The Hyphomicrobiales (synonym Rhizobiales) are an order of Gram-negative Alphaproteobacteria.

The rhizobia, which fix nitrogen and are symbiotic with plant roots, appear in several different families. The four families Nitrobacteraceae, Hyphomicrobiaceae, Phyllobacteriaceae, and Rhizobiaceae contain at least several genera of nitrogen-fixing, legume-nodulating, microsymbiotic bacteria. Examples are the genera Bradyrhizobium and Rhizobium. Species of the Methylocystaceae are methanotrophs; they use methanol (CH_{3}OH) or methane (CH_{4}) as their sole energy and carbon sources. Other important genera are the human pathogens Bartonella and Brucella, as well as Agrobacterium, an important tool in genetic engineering.

» **SOURCE DATA**
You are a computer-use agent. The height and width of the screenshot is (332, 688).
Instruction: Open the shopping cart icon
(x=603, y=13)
* * *
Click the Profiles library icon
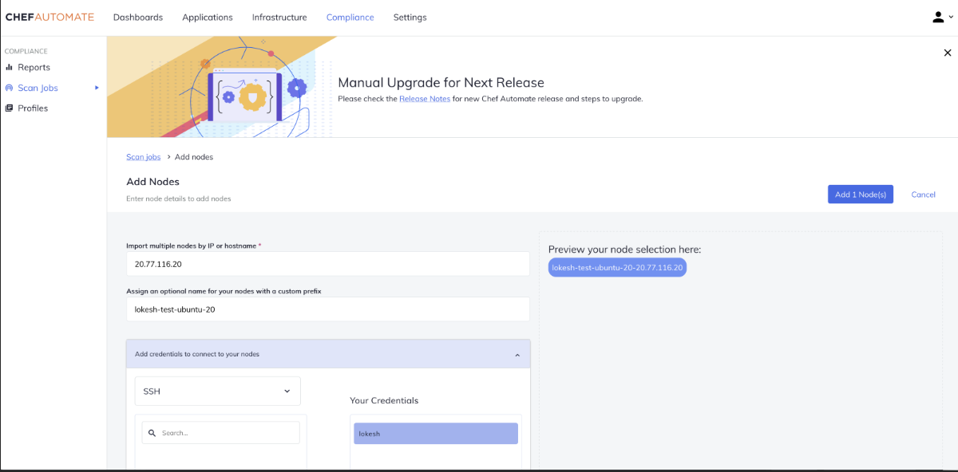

» **WHAT IS EXPECTED**
Answer these questions from the Hyphomicrobiales text:
(a) What synonym does it give for Hyphomicrobiales?
(b) What do species of the Methylocystaceae use as their sole energy and carbon sources?
(c) Which genus does it call an important tool in genetic engineering?
The data come from a separate source.

» **WRITTEN RESPONSE**
(a) Rhizobiales
(b) Methanol (CH_{3}OH) or methane (CH_{4})
(c) Agrobacterium